====== READING PASSAGE

Unfortunately, they don’t make glorious movies about carriage horses the way they made movies about the western horses. Or the way they make movies about border collies. Just think of Babe, or the thousands of You Tube herding and trial videos (some of them mine), or the annual National Geographic story claiming border collies now know a million words and can translate six languages.
The work of the border collie is celebrated everywhere, and the breed has become emotionalized and personified, the way so many animals in America are. They can do no wrong, nobody looks at them and thinks they need to be saved from work. The carriage horses are personified also, but in the reverse way. The animal rights movement is surprisingly elitist, work is held in awfully low esteem, the big draft horses are not glamorous, pulling carriages usually stirs the hearts of lovers, hopeless romantics, tourists and kids. No animal rights groups worries about the work the border collie does – often grueling work solely for the ribbons of prideful humans. Nor do they reinvent the very idea of abuse in order to justify persecuting the people who own them – at least not yet.
Simple and honest, even historic, work is now considered abuse, in need of banishment and censure. How, I ask Jim, does one reconcile the work of the carriage horse with the work of the border collie? I can’t say one is superior to the other, or more noble or worthwhile. The border collie and the carriage horse both serve human beings at the highest level of connection and purpose. The horses provide jobs, connect humans to the natural world, help showcase New York’s beautiful Central Park, and the parks in so many other cities.
The border collie sacrifices himself for humans every day, engages us with their intelligence and enthusiasm, connects us with the natural world. But so does the work horse, with a much longer, richer and deeper history than the border collie. Maybe our problem is our short attention span.
Maybe Liam Neeson needs to make a movie about a carriage horse in Central Park who helps a family find good work in America, who lights up the eyes and hearts of children, who launches lovers on their path to love and connection, who brightens the city with their iconic charm and history. Maybe the horse could race off down a Central Park path and nudge a child out of the way of a rampaging eco-friendly, cruelty-free electric car. Maybe that would become a TV series, or a summer mega-blockbuster with special affects. (The horse could fend off terrorists, too). I can picture “Chester: The Superhorse,” a kind of Transformer horse who blows up alien spaceships, plows through skyscrapers, dodges tracer bullets and bombs. Let’s see the mayor try and ban “Chester: Super Carriage Horse,” those nasty demonstrators would be cowering under manhole covers.

============
====== DATASET ENTRIES

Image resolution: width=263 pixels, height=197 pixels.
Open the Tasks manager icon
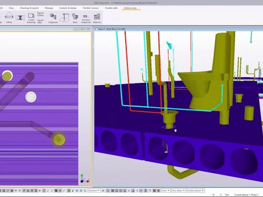tap(75, 18)
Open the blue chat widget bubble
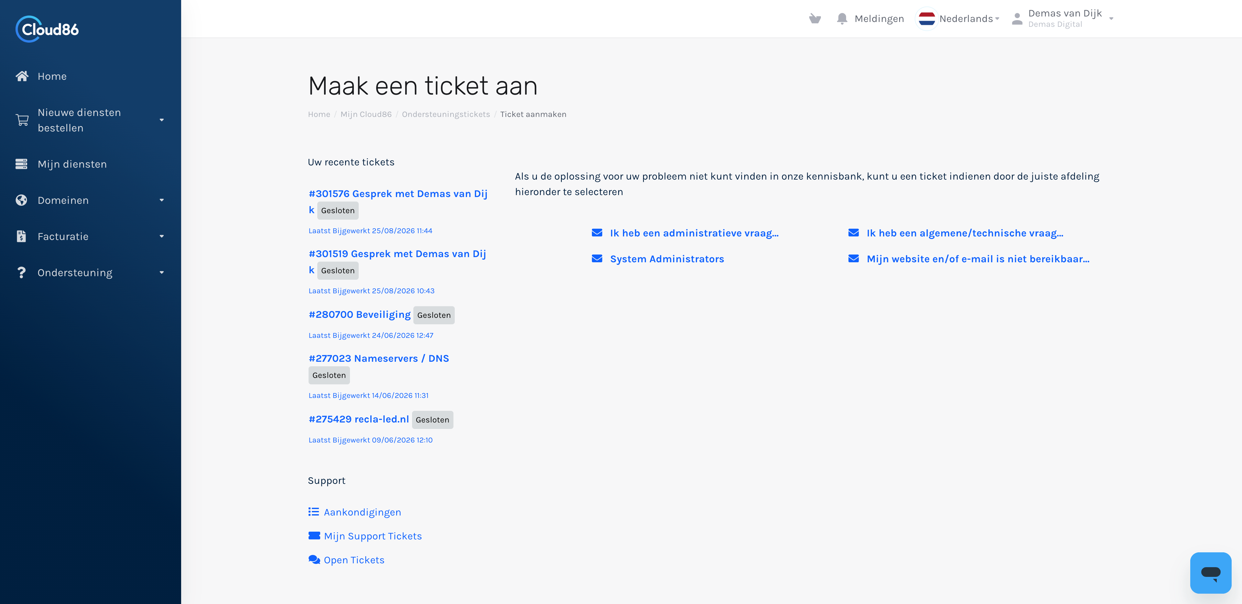 (x=1210, y=572)
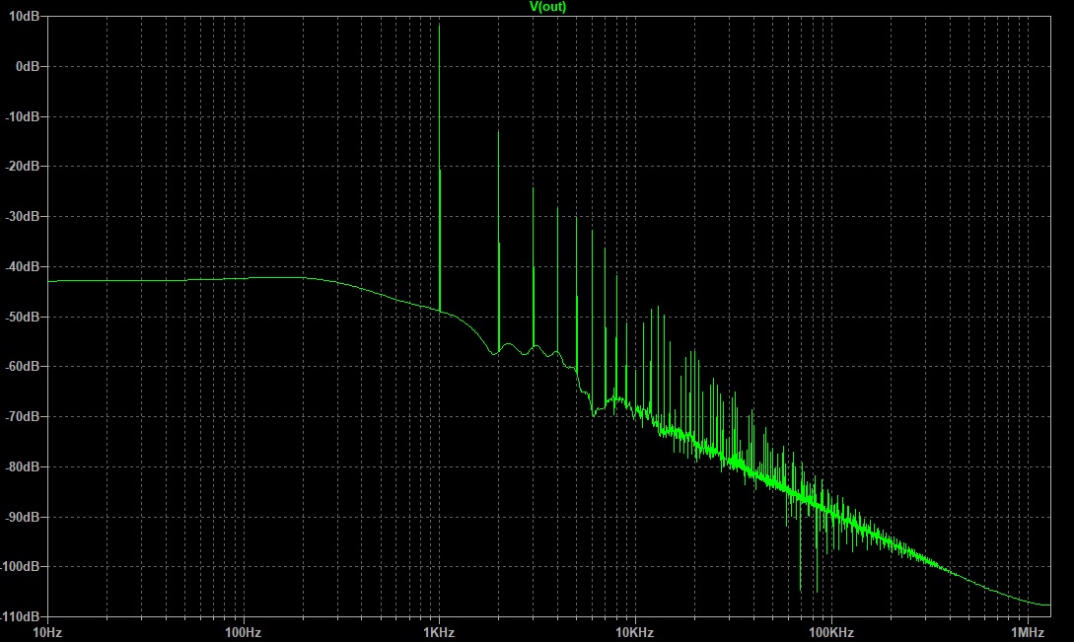Screen dimensions: 1074x642
Task: Select the 100KHz horizontal axis label
Action: (x=831, y=631)
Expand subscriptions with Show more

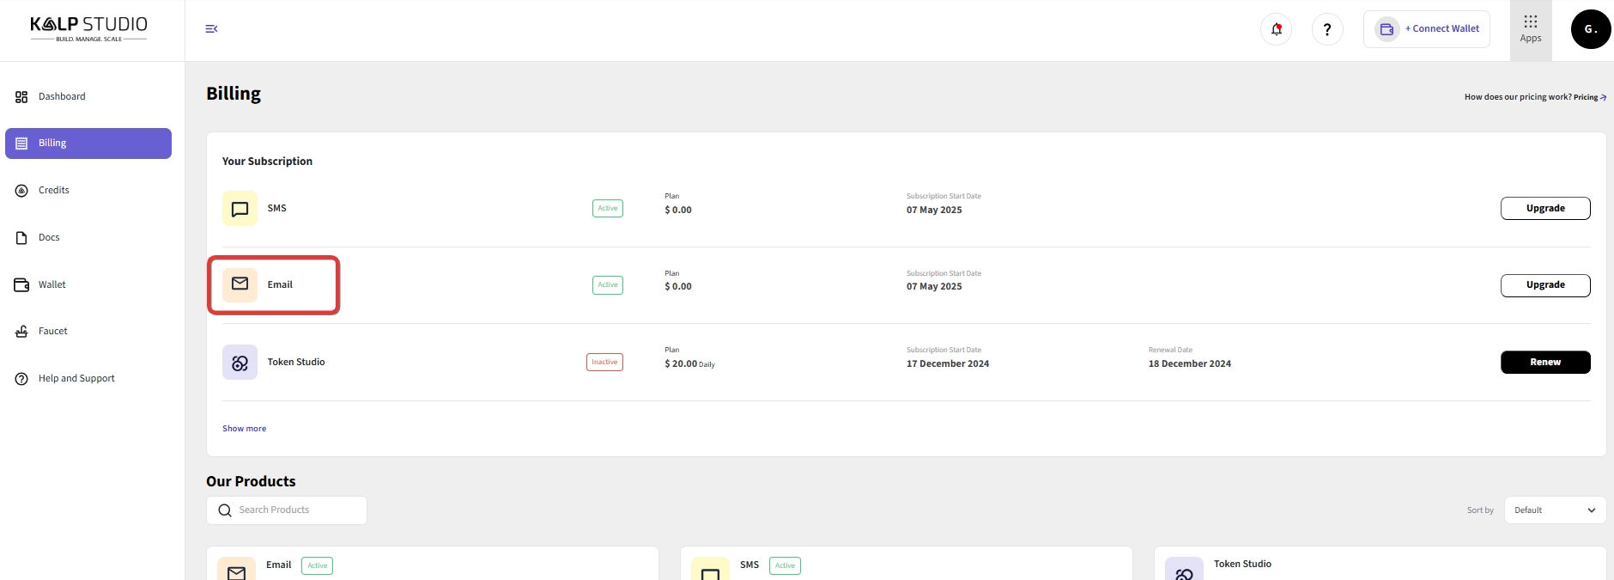point(244,429)

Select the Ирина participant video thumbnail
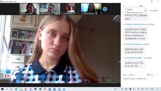tap(91, 9)
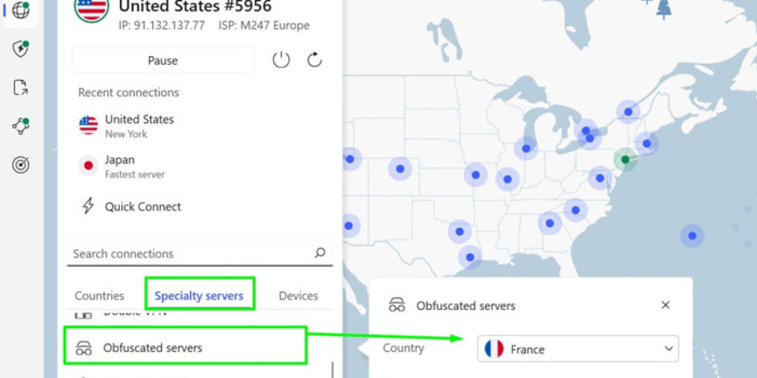Open the globe VPN icon in sidebar
The height and width of the screenshot is (378, 757).
21,11
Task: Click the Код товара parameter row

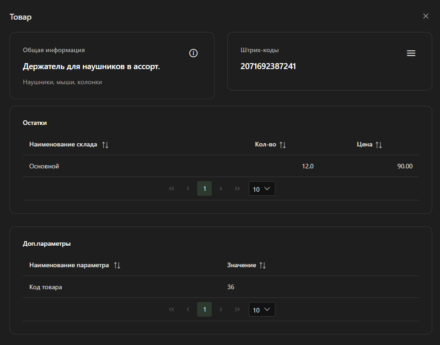Action: [x=220, y=287]
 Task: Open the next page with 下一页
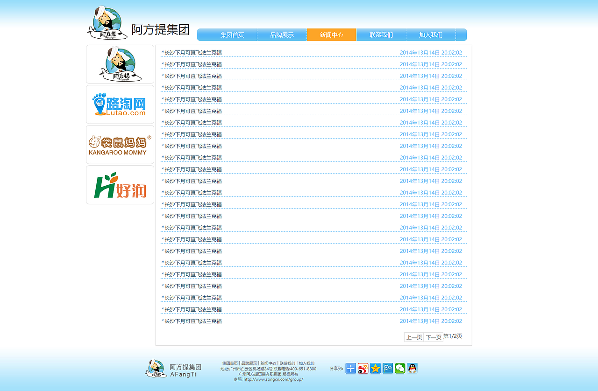point(433,336)
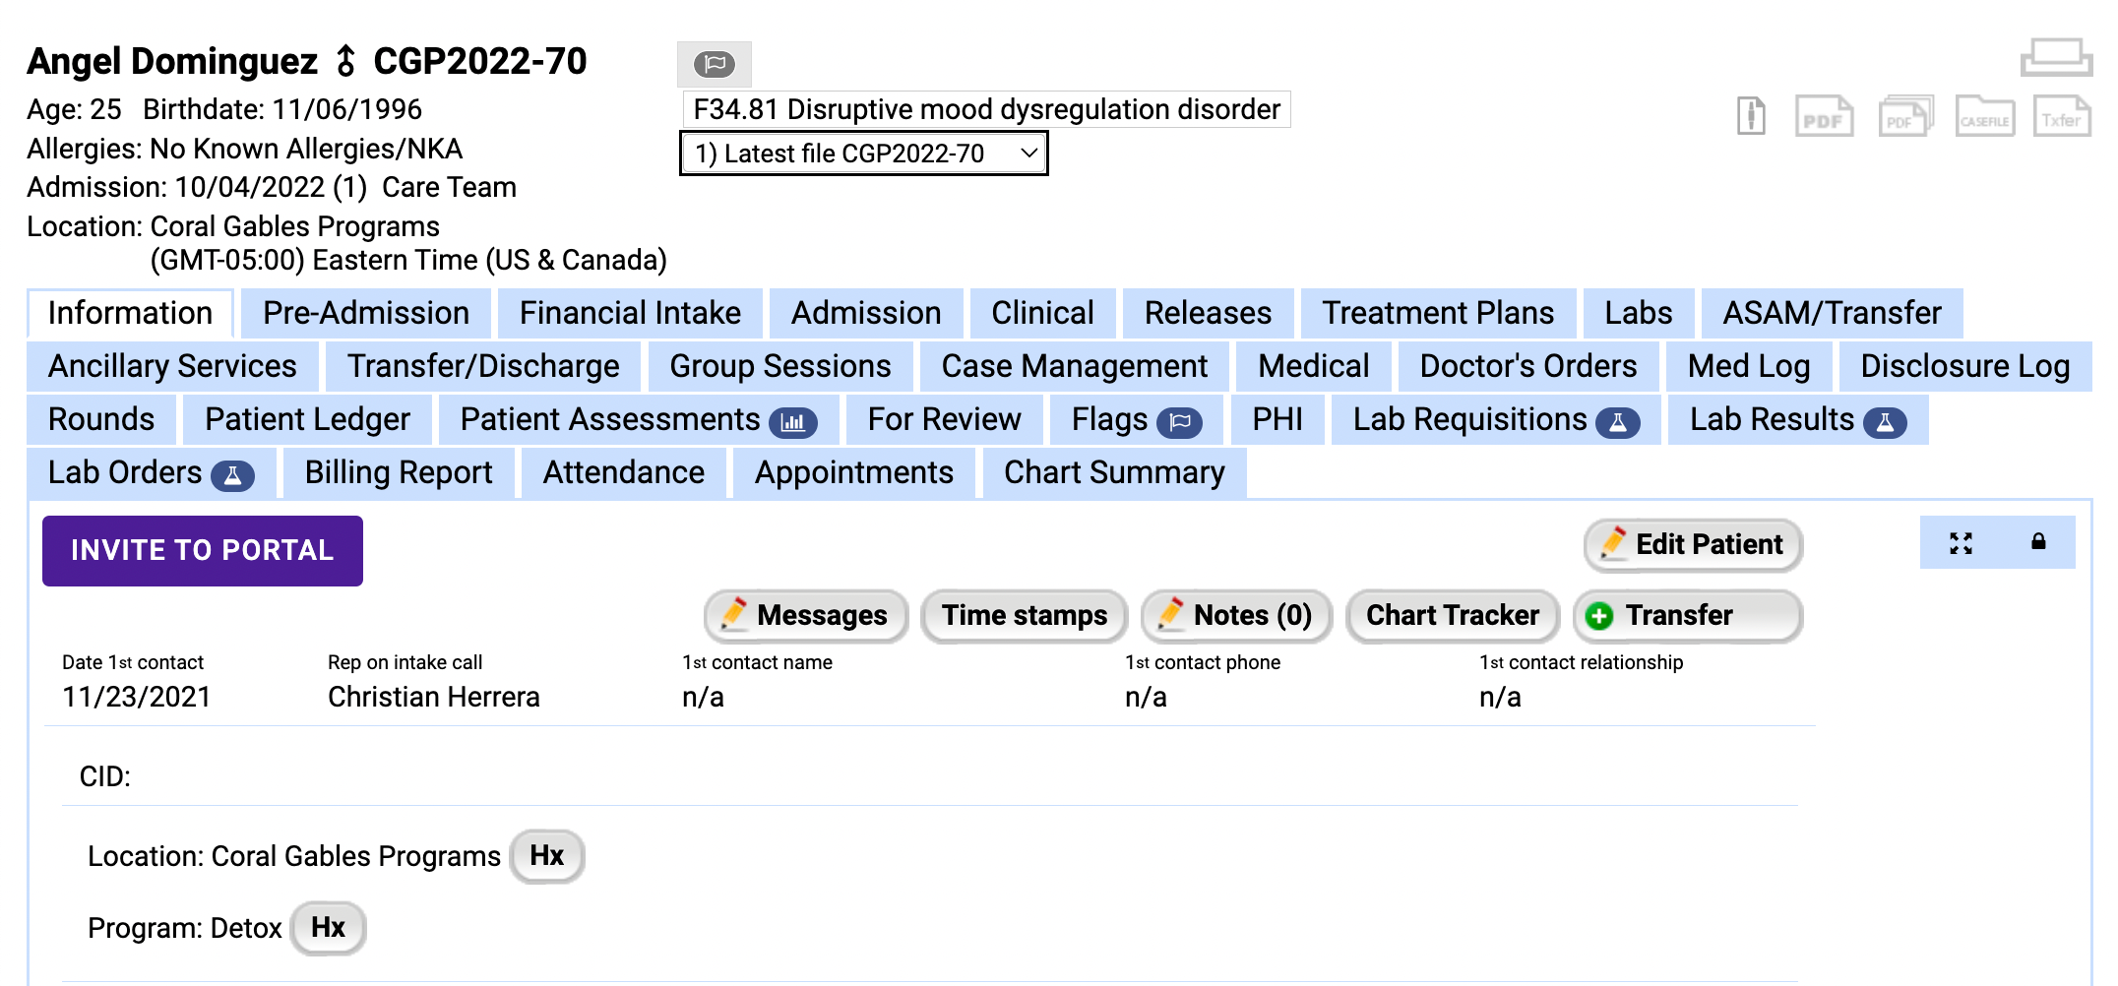The width and height of the screenshot is (2118, 986).
Task: Click the flag icon beside patient ID
Action: [715, 64]
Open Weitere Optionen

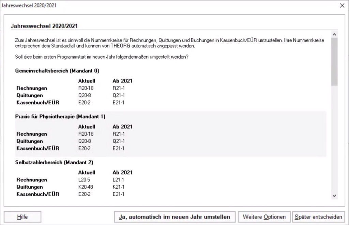264,217
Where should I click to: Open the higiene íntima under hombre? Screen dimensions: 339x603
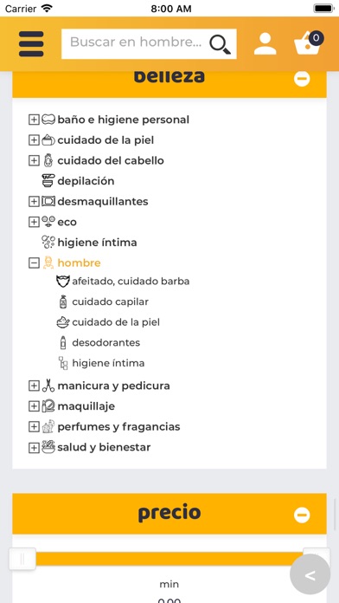pos(108,363)
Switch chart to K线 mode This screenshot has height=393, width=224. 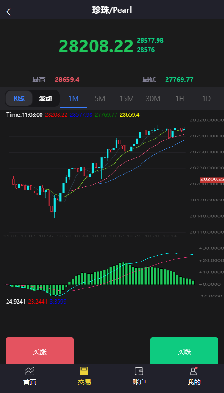tap(19, 98)
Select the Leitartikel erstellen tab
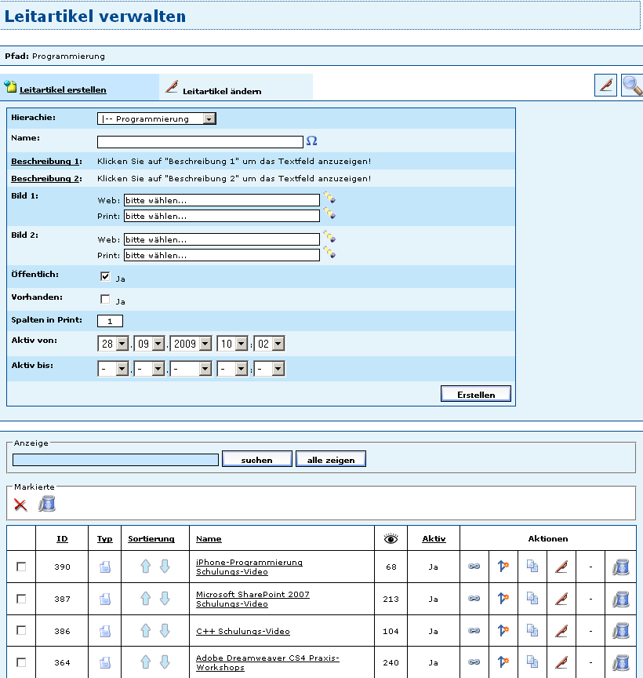Image resolution: width=643 pixels, height=678 pixels. click(x=63, y=89)
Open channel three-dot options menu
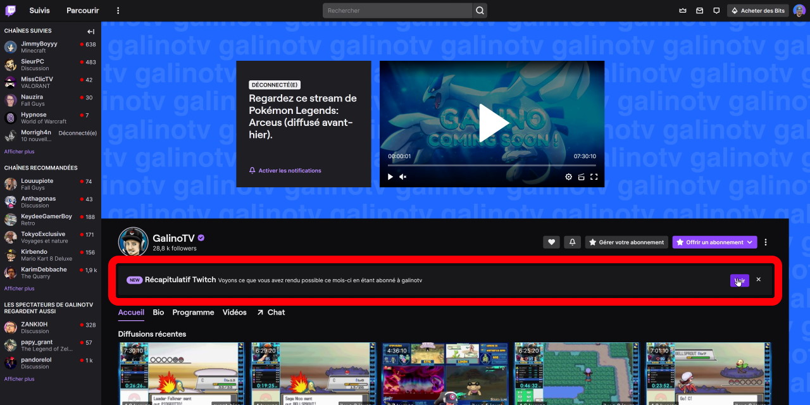 coord(766,242)

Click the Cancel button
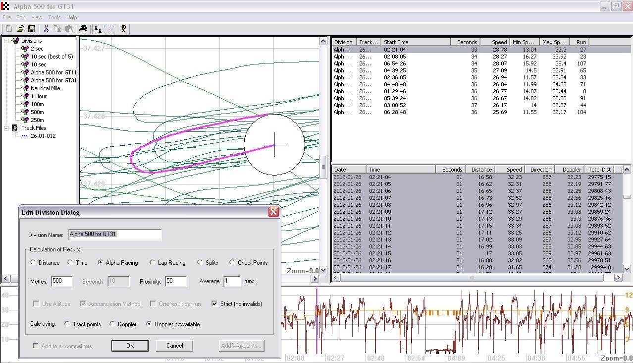pyautogui.click(x=174, y=346)
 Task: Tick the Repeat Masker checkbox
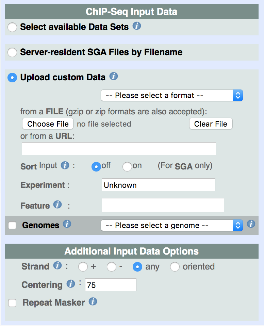[12, 303]
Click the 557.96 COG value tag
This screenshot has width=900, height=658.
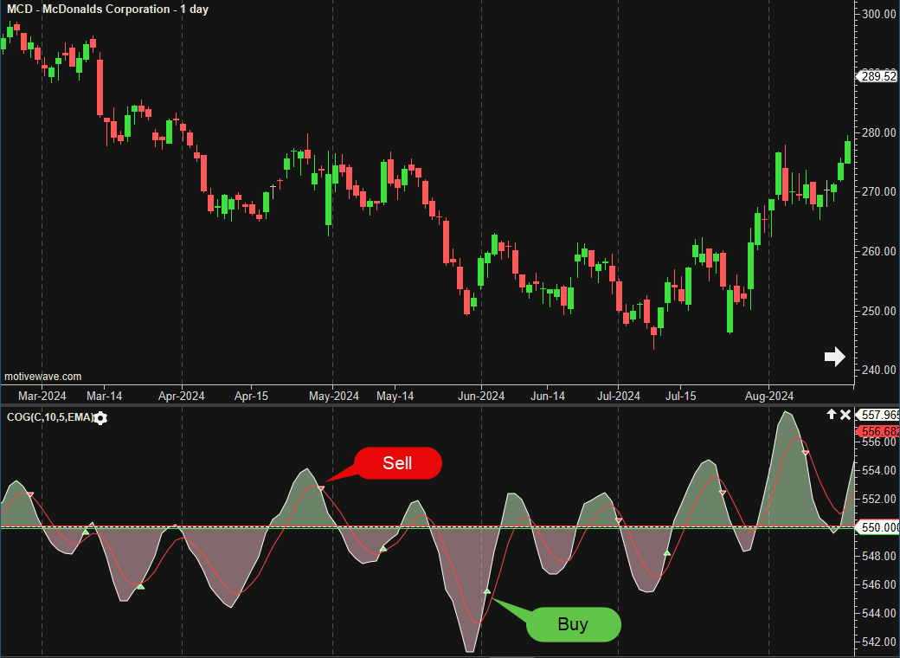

============

From the essay on carriage horses and border collies above, copy out verbatim the stretch from "The work of the border collie is" through "least not yet.".

The work of the border collie is celebrated everywhere, and the breed has become emotionalized and personified, the way so many animals in America are. They can do no wrong, nobody looks at them and thinks they need to be saved from work. The carriage horses are personified also, but in the reverse way. The animal rights movement is surprisingly elitist, work is held in awfully low esteem, the big draft horses are not glamorous, pulling carriages usually stirs the hearts of lovers, hopeless romantics, tourists and kids. No animal rights groups worries about the work the border collie does – often grueling work solely for the ribbons of prideful humans. Nor do they reinvent the very idea of abuse in order to justify persecuting the people who own them – at least not yet.